# Records provided
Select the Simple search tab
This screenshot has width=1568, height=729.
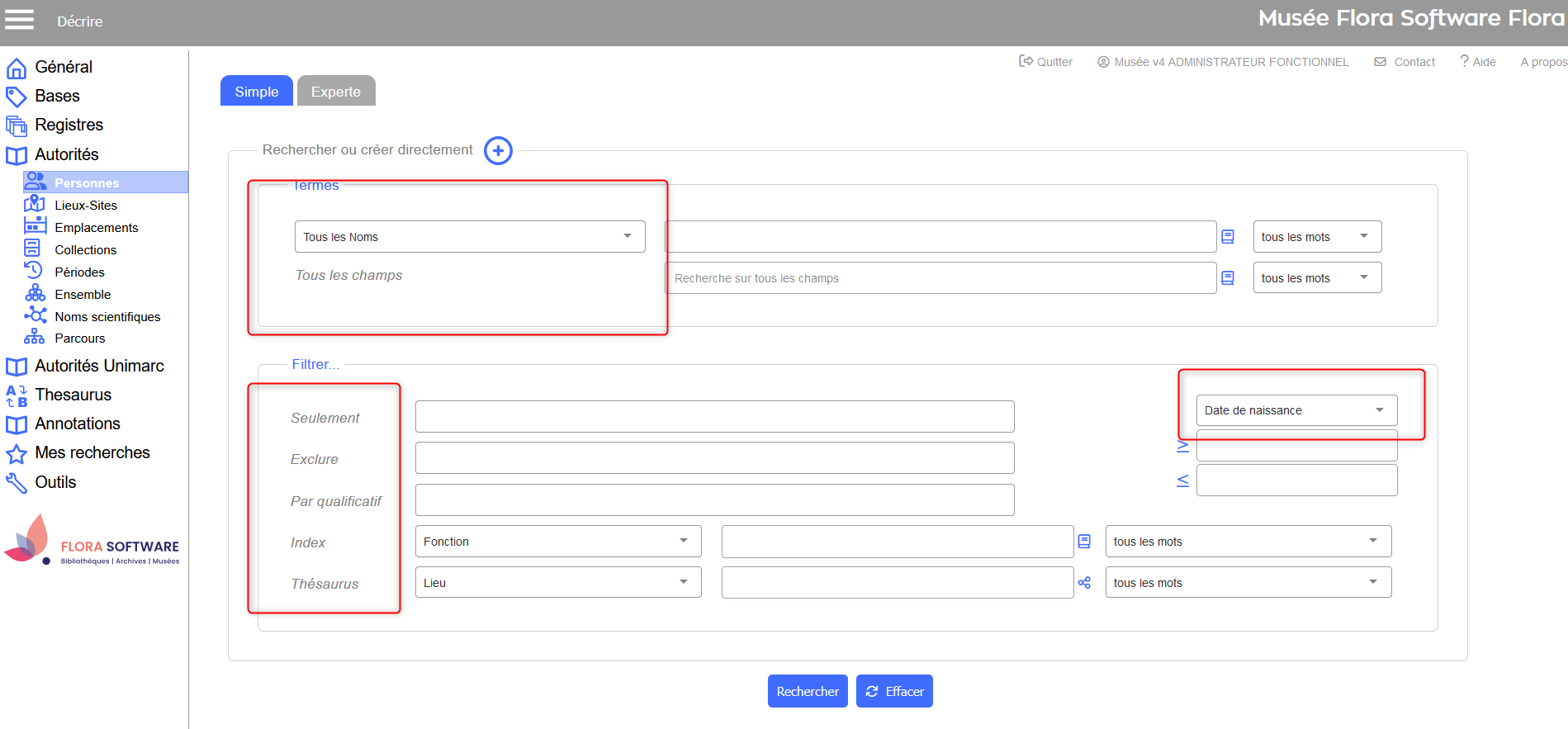pyautogui.click(x=256, y=92)
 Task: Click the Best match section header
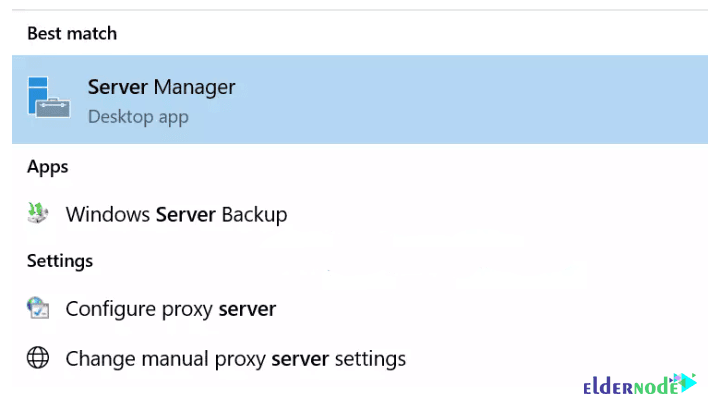click(x=72, y=33)
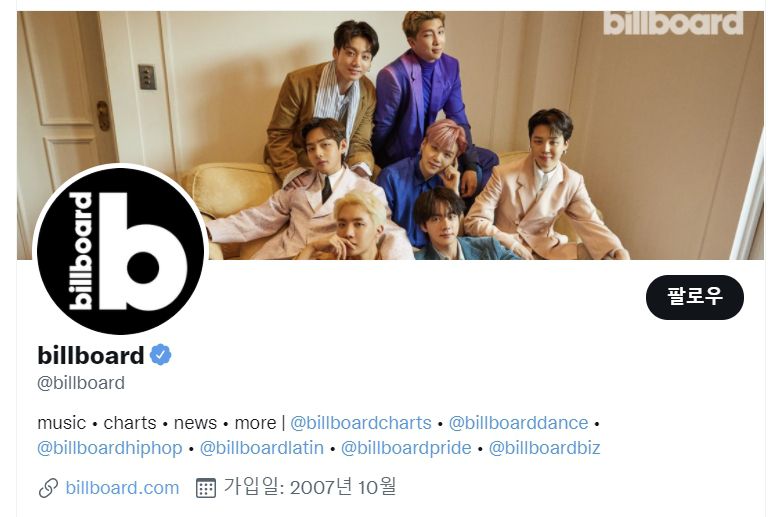The width and height of the screenshot is (776, 517).
Task: Click the bold billboard display name
Action: 91,355
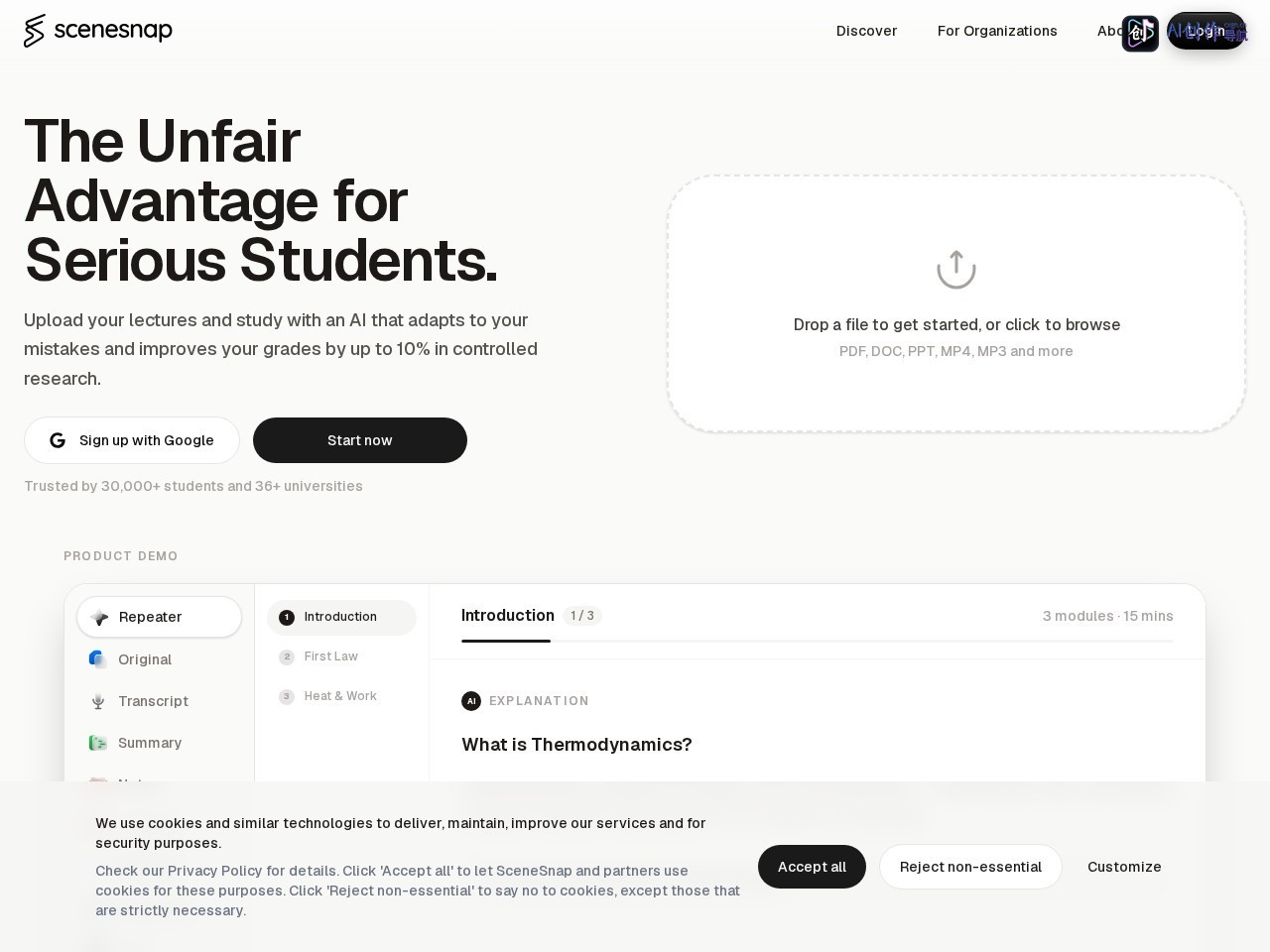Click the AI badge beside Explanation
The image size is (1270, 952).
pos(471,701)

# Activity
Write out only the lines from the one that contains "This screenshot has width=1568, height=729." through the last line of the records above, both included, word for word and without the pictures.

# Reply to the exercise
This screenshot has width=1568, height=729.
pyautogui.click(x=256, y=92)
 Task: Click the Best match section header
click(x=72, y=33)
The width and height of the screenshot is (776, 517).
Task: Click the bold billboard display name
Action: 91,355
Click the AI badge beside Explanation
The image size is (1270, 952).
pos(471,701)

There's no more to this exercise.